Experiencing hurt and anger are a part of life. We all experience it. If we’re honest, we probably all cause it as well. However, few of us want to write about it. If we do, we write when our anger is still red-hot. Though cathartic, that piece of writing may not be something we want to include in a legacy.
When, then, do we want to preserve our feeling of hurt and anger for prosperity?
When you can make sense of a major issue
I have an incident that, so far, I’ve chosen not to write about it. The hurt is personal and not universal. I’m not at a point of understanding. Other than venting, I don’t see value in sharing. No one would gain any edification from my story of betrayal.
On the other hand, if I felt that explaining why the incident was hurtful would help others, I’d be tempted to bleed my emotions onto paper and screen.
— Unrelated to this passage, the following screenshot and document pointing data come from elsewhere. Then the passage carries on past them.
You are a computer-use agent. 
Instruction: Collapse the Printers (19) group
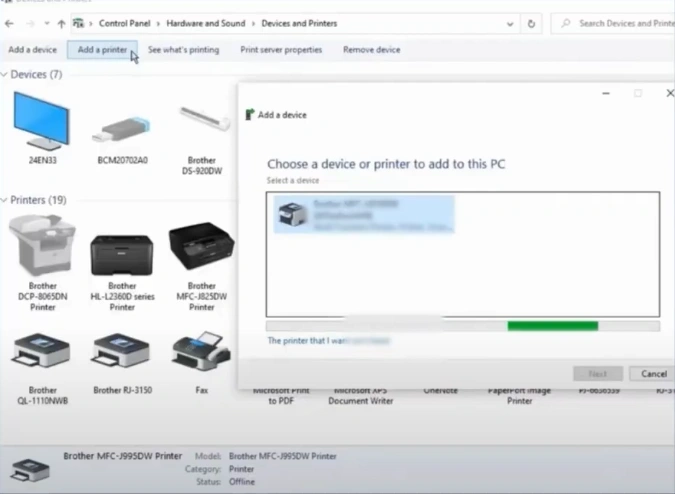tap(5, 201)
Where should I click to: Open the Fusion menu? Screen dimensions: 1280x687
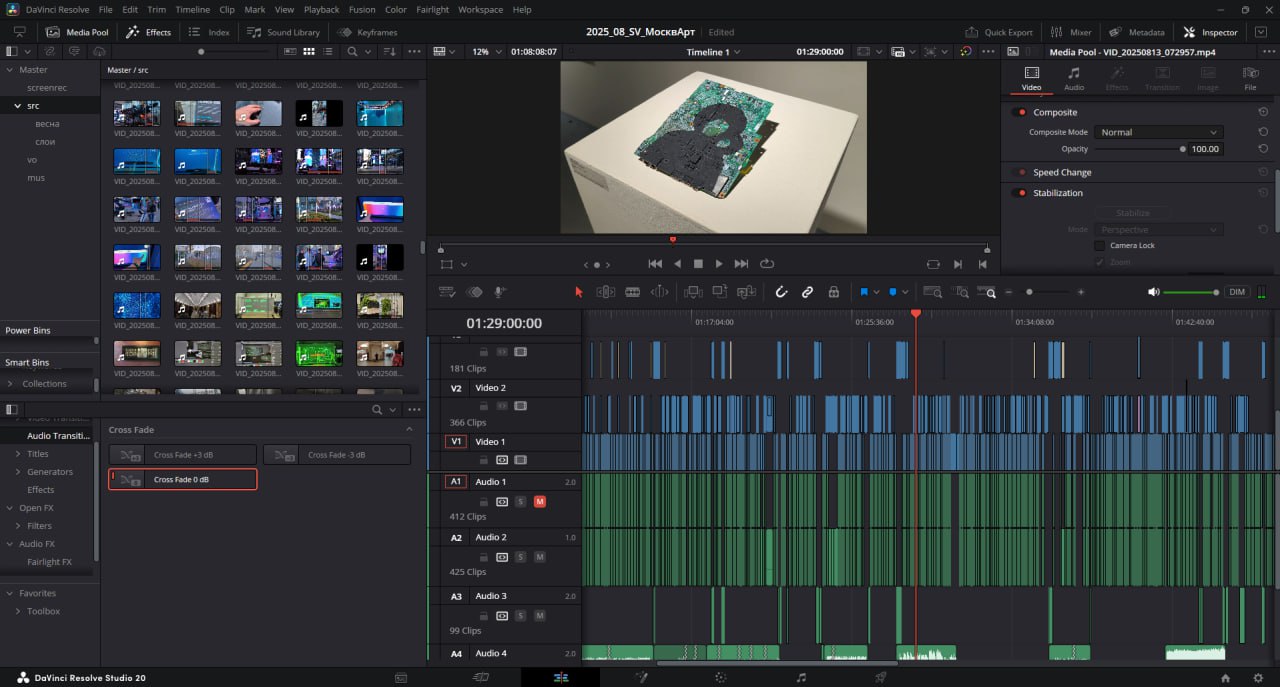pos(362,9)
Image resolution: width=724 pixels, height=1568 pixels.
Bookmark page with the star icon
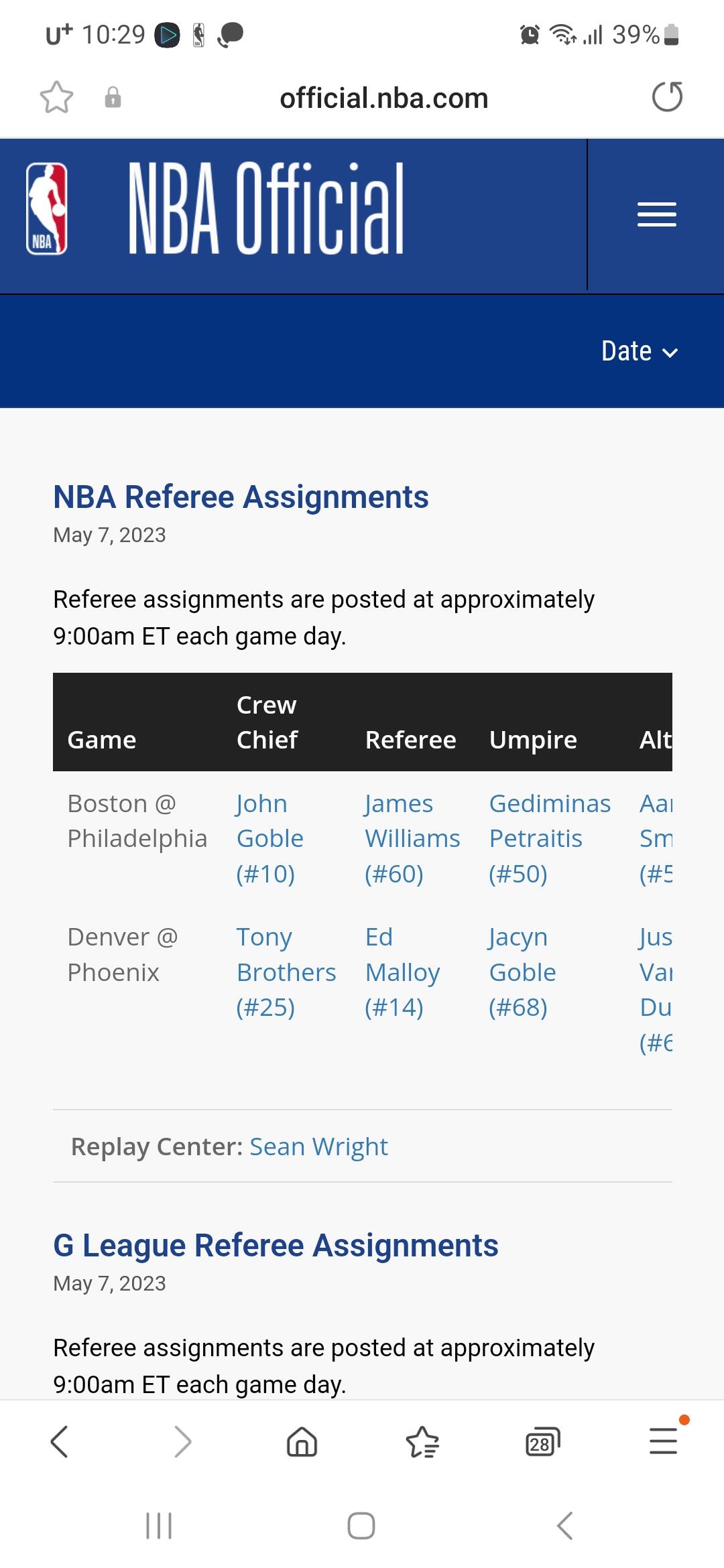[56, 98]
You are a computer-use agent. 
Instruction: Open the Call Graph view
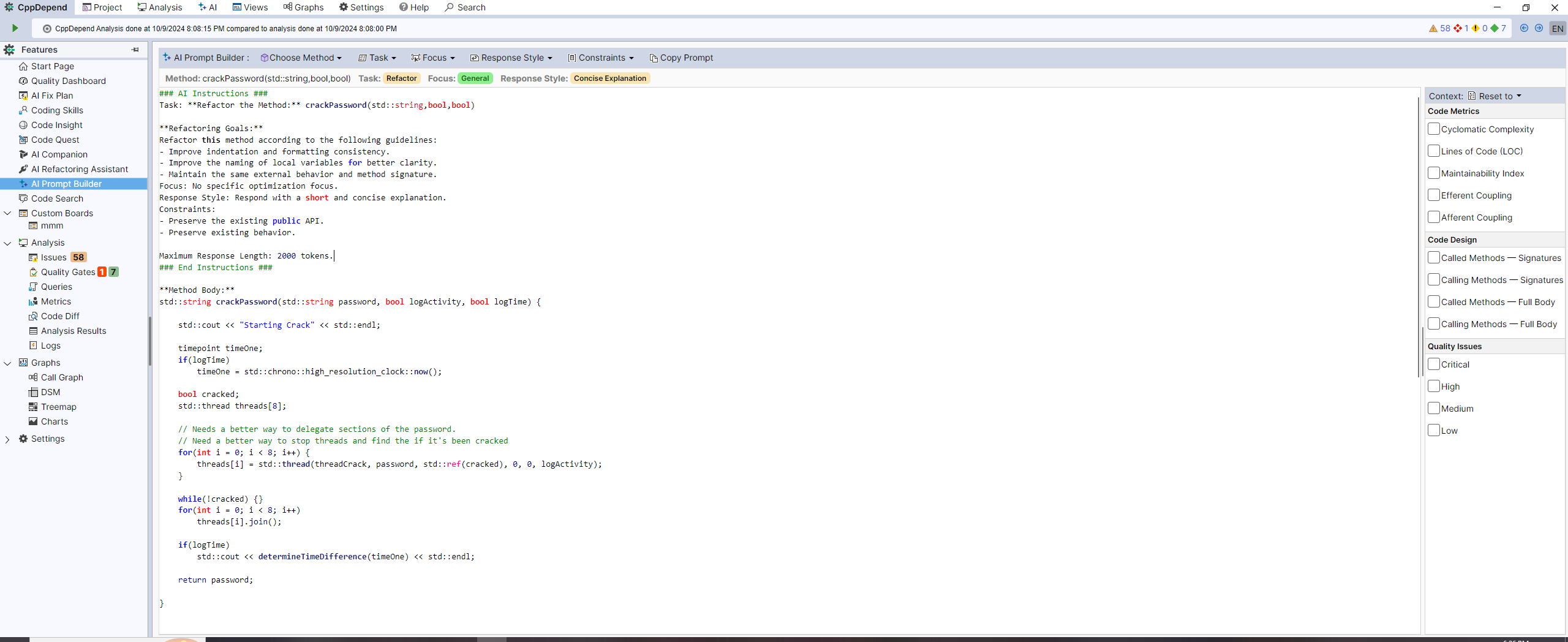coord(61,377)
When hurt and anger are part of your story
My mother experienced an instance of betrayal that was both personal and professional. I honestly don’t know if she would have ever written about it. It’s something over which she cried many tears. It also informed many of her subsequent career choices. As her daughter who’s a little fuzzy on the details of the event, I wish she had.
Likewise, if an instance of hurt and anger explains the course of future family relationships, it might be worth explaining.
Particularly for victims of abuse and violence, writing can be therapeutic. Writing, sharing, and educating can foster healing. Consider writing about your hurt and anger in light of how you’ve grown. These stories of recovery that emerge out of rage and outrage will be particularly poignant to your loved ones. (Example: How healing my hurt has helped me grow)
When not to share your feelings
That’s a personal decision and no one can, or should, dictate you right to write—and share—your own story. Moreover, since situations can vary, there really are no hard and fast rules. At best, there might be a moral or ethical roadmap. This subject is covered in depth in my book. In general though, think about the likely effect of your story before sharing too widely. Is writing (and sharing) about an episode is likely to perpetuate hurt and anger? Will your story lend insight or understanding?
How you want to balance those two things is up to you.
When have you chosen to share or not to share your feelings of hurt and anger?